WHAT THE TASK ASKS
Repeat verbatim the stretch of the records from the line containing "Pravila privatnosti (302, 1495)" through the line containing "25 (234, 346)", including both of those lines.

(Pointing records for text and elements)
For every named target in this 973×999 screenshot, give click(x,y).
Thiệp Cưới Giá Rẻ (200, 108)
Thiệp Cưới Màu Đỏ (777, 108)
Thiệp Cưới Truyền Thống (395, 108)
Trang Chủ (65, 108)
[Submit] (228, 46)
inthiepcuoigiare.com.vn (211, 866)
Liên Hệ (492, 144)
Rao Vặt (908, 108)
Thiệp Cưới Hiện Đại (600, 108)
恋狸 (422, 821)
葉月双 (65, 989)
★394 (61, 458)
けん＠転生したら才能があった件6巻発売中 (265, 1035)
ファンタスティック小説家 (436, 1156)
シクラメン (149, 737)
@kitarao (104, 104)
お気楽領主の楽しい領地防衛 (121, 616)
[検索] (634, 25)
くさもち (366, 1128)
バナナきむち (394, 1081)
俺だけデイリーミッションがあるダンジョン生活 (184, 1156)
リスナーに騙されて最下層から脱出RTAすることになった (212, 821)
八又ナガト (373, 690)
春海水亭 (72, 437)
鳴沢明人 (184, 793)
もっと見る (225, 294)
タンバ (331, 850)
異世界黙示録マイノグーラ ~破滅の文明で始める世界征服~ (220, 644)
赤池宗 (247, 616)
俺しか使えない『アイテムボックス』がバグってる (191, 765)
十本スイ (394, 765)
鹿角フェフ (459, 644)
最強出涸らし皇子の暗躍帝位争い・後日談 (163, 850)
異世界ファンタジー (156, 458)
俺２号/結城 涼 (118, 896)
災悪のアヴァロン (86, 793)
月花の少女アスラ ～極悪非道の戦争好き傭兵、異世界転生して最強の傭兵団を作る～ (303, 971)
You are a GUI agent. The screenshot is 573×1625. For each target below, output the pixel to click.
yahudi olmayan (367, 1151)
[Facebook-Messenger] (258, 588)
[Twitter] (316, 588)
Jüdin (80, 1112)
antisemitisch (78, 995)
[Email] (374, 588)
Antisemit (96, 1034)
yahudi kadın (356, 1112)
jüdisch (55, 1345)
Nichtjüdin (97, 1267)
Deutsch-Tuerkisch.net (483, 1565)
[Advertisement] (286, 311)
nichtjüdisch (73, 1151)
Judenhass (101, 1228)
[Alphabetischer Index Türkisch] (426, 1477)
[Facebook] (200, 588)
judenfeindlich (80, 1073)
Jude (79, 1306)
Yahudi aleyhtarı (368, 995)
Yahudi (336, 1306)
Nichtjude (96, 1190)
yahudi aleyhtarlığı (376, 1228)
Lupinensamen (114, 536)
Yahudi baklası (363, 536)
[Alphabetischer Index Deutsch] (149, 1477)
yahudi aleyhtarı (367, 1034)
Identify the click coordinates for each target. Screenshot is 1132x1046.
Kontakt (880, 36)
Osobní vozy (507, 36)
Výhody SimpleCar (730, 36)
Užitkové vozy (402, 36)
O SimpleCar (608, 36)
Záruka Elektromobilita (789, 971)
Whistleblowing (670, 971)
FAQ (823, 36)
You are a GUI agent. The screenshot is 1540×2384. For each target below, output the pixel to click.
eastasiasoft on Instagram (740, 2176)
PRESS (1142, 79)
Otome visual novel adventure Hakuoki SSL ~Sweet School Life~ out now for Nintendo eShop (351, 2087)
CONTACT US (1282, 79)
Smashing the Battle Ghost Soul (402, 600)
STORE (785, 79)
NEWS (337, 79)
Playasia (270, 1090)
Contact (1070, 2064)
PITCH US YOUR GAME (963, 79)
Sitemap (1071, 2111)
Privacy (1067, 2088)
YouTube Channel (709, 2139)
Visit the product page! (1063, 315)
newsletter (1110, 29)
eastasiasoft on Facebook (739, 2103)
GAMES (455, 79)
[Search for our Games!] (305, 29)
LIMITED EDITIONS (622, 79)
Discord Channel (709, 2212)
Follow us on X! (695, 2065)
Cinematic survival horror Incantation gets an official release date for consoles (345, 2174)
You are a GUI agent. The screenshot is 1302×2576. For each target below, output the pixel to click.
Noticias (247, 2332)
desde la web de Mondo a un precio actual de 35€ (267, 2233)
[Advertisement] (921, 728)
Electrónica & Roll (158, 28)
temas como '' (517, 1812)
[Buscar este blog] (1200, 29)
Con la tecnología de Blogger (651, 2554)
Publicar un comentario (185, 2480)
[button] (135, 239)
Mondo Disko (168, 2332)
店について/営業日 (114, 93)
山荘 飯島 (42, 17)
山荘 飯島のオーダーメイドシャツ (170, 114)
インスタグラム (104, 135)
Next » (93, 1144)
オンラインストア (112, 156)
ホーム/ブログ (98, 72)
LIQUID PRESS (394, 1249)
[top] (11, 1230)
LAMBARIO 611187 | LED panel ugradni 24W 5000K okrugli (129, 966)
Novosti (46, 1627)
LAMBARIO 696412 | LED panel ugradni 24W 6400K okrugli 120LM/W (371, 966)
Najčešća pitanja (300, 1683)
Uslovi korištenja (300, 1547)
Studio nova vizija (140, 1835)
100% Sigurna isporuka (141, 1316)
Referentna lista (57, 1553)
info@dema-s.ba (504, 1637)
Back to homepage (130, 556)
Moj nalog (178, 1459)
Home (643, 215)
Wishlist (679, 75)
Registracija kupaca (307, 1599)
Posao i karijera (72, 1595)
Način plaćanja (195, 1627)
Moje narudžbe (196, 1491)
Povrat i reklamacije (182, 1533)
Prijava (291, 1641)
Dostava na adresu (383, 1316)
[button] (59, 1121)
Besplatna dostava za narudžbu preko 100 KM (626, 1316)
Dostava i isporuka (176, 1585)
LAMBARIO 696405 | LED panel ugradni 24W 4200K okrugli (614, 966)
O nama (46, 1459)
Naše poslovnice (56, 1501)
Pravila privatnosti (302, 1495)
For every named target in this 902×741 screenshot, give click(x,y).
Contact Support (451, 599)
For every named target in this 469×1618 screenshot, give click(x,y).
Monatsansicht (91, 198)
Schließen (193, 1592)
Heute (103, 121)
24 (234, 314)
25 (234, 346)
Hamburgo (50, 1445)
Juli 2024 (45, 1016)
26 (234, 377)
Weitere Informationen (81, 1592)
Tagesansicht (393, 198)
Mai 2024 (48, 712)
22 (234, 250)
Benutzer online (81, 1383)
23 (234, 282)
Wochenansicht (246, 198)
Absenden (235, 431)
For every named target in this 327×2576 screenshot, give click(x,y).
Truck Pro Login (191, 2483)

TASK SOLUTION
Pravila privatnosti (302, 1495)
For every named target in this 902×741 screenshot, give click(x,y).
Contact Support (451, 599)
For every named target in this 469×1618 screenshot, give click(x,y).
Monatsansicht (91, 198)
Schließen (193, 1592)
Heute (103, 121)
24 (234, 314)
25 (234, 346)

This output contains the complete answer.